== EXTRACTED TEXT
[ARVADOS] updated: 305490369b502d47607b7ffe790d2c85e9a8db34

Git user git at public.curoverse.com
Thu Oct 5 08:47:39 EDT 2017


Summary of changes:
 services/crunch-run/crunchrun.go      | 143 ++++++++++++++++------------------
 services/crunch-run/crunchrun_test.go |  20 ++---
 services/crunch-run/upload.go         |  78 ++++++-------------
 services/crunch-run/upload_test.go    |  39 +++++++---
 4 files changed, 126 insertions(+), 154 deletions(-)

       via  305490369b502d47607b7ffe790d2c85e9a8db34 (commit)
      from  80ce9f9d06128195a1f8506fc5f32b6fb589cfcc (commit)

Those revisions listed above that are new to this repository have
not appeared on any other notification email; so we list those
revisions in full, below.


commit 305490369b502d47607b7ffe790d2c85e9a8db34
Author: Peter Amstutz <peter.amstutz at curoverse.com>
Date:   Thu Oct 5 08:47:04 2017 -0400

    12183: Refactor file upload so there is one walk to handle both symlinks and
    regular files.
    
    Arvados-DCO-1.1-Signed-off-by: Peter Amstutz <pamstutz at veritasgenetics.com>

diff --git a/services/crunch-run/crunchrun.go b/services/crunch-run/crunchrun.go
index 53ca1b9..b387b96 100644
--- a/services/crunch-run/crunchrun.go
+++ b/services/crunch-run/crunchrun.go
@@ -909,42 +909,47 @@ func (runner *ContainerRunner) WaitFinish() (err error) {
 	return nil
 }
 
-// EvalSymlinks follows symlinks within the output directory.  If the symlink
-// leads to a keep mount, copy the manifest text from the keep mount into the
-// output manifestText.  Ensure that whether symlinks are relative or absolute,
-// they must remain within the output directory.
+// UploadFile uploads files within the output directory, with special handling
+// for symlinks. If the symlink leads to a keep mount, copy the manifest text
+// from the keep mount into the output manifestText.  Ensure that whether
+// symlinks are relative or absolute, they must remain within the output
+// directory.
====
== DATA
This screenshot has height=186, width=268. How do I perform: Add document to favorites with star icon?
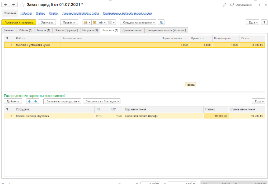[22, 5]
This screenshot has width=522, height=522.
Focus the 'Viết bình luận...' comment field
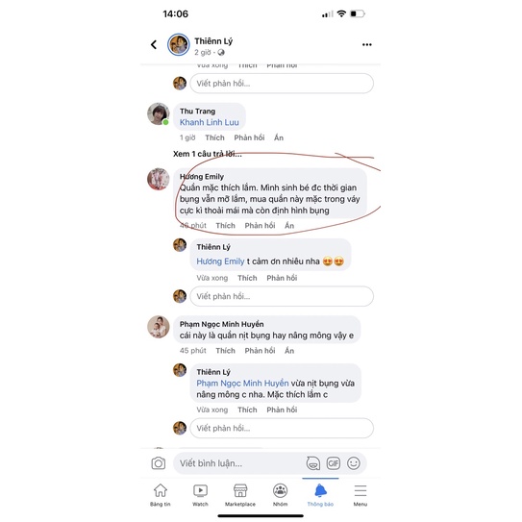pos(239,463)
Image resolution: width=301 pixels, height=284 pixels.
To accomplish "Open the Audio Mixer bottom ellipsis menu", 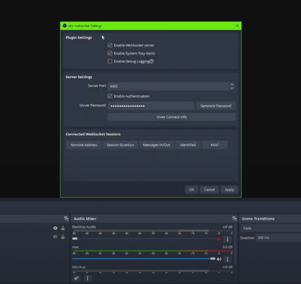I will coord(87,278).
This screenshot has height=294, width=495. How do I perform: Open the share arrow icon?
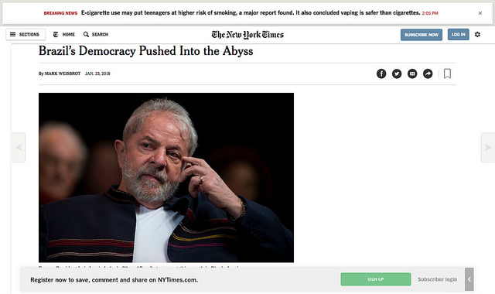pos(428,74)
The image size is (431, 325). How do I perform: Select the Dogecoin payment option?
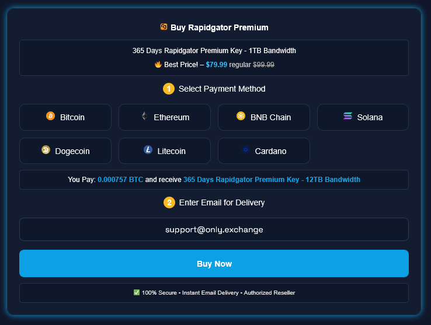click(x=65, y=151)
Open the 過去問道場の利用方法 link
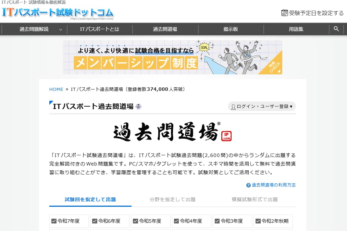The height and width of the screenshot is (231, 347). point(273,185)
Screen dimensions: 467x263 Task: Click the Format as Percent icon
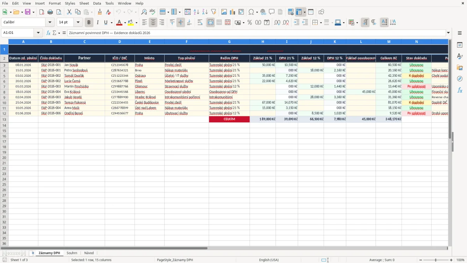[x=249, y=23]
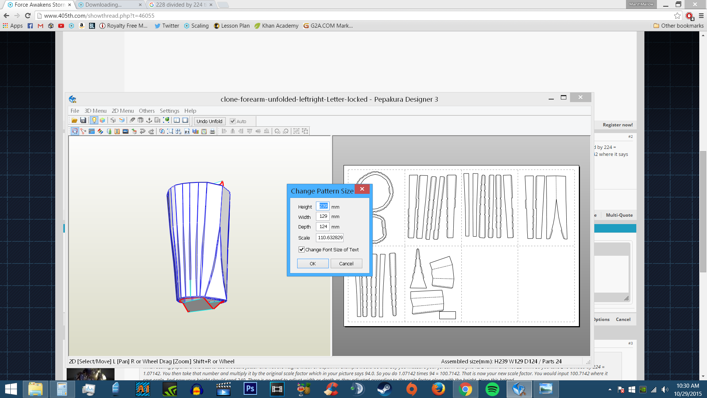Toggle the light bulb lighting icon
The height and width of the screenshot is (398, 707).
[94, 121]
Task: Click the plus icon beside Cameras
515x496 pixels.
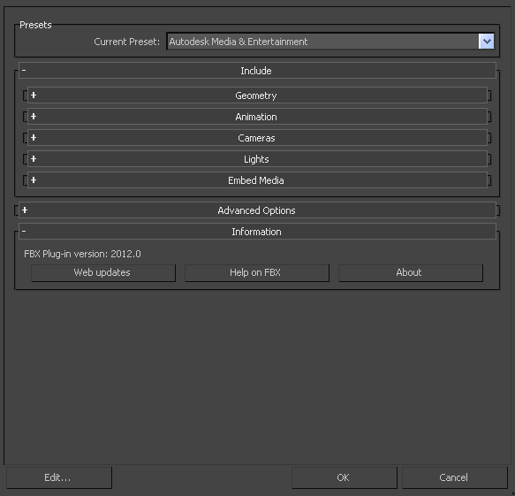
====
*TASKS AND EXERCISES*.
1 - Answer these questions about the commit notification:
(a) According to the summary of changes, how many insertions and deletions were made in total?
(b) Who is listed as the author of the commit?
(c) In the code comment added to crunchrun.go, what name replaces EvalSymlinks?
2 - Print the part of the commit notification from "Those revisions listed" to "in full, below.".

*ANSWERS TO THE EXERCISE*.
1 -
(a) 126 insertions and 154 deletions.
(b) Peter Amstutz.
(c) UploadFile.

2 -
Those revisions listed above that are new to this repository have
not appeared on any other notification email; so we list those
revisions in full, below.